> EXERCISE:
Every record below is to be retyped exactly, with the pictures left out.

((

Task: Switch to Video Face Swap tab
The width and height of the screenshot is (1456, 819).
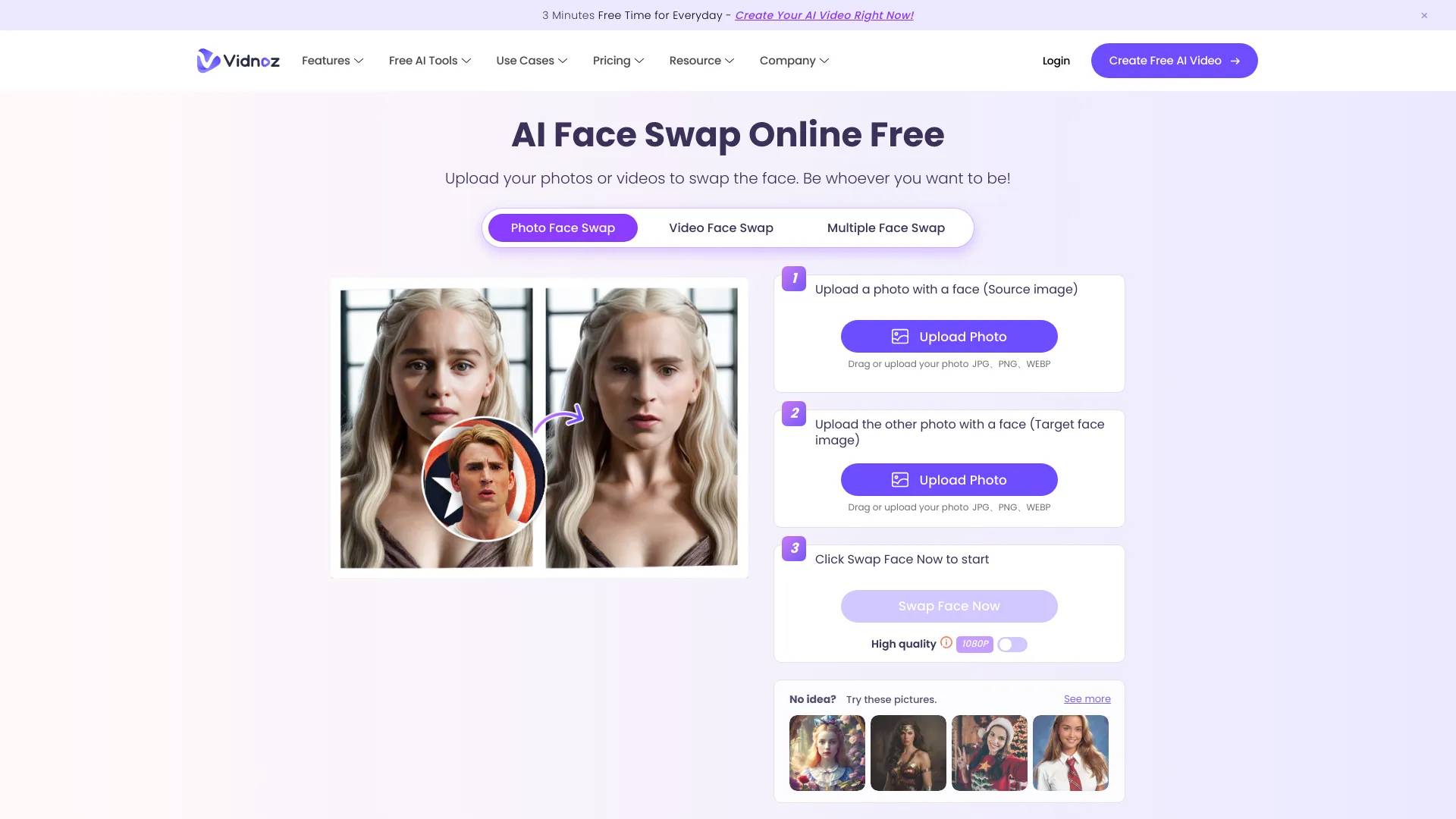Action: (721, 227)
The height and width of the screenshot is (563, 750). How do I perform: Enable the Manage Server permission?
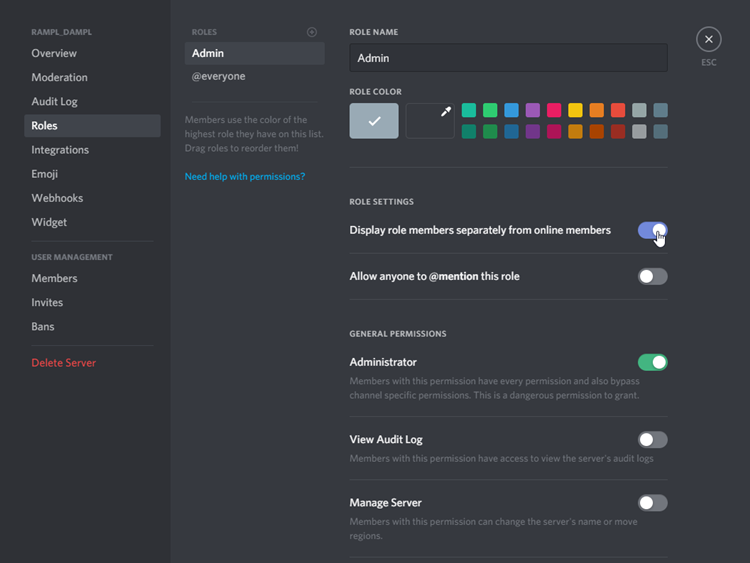[652, 503]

))

> RESPONSE TO THE EXERCISE:
Task: Switch to Video Face Swap tab
The width and height of the screenshot is (1456, 819).
Action: (721, 227)
The height and width of the screenshot is (563, 750). How do I perform: Enable the Manage Server permission?
[652, 503]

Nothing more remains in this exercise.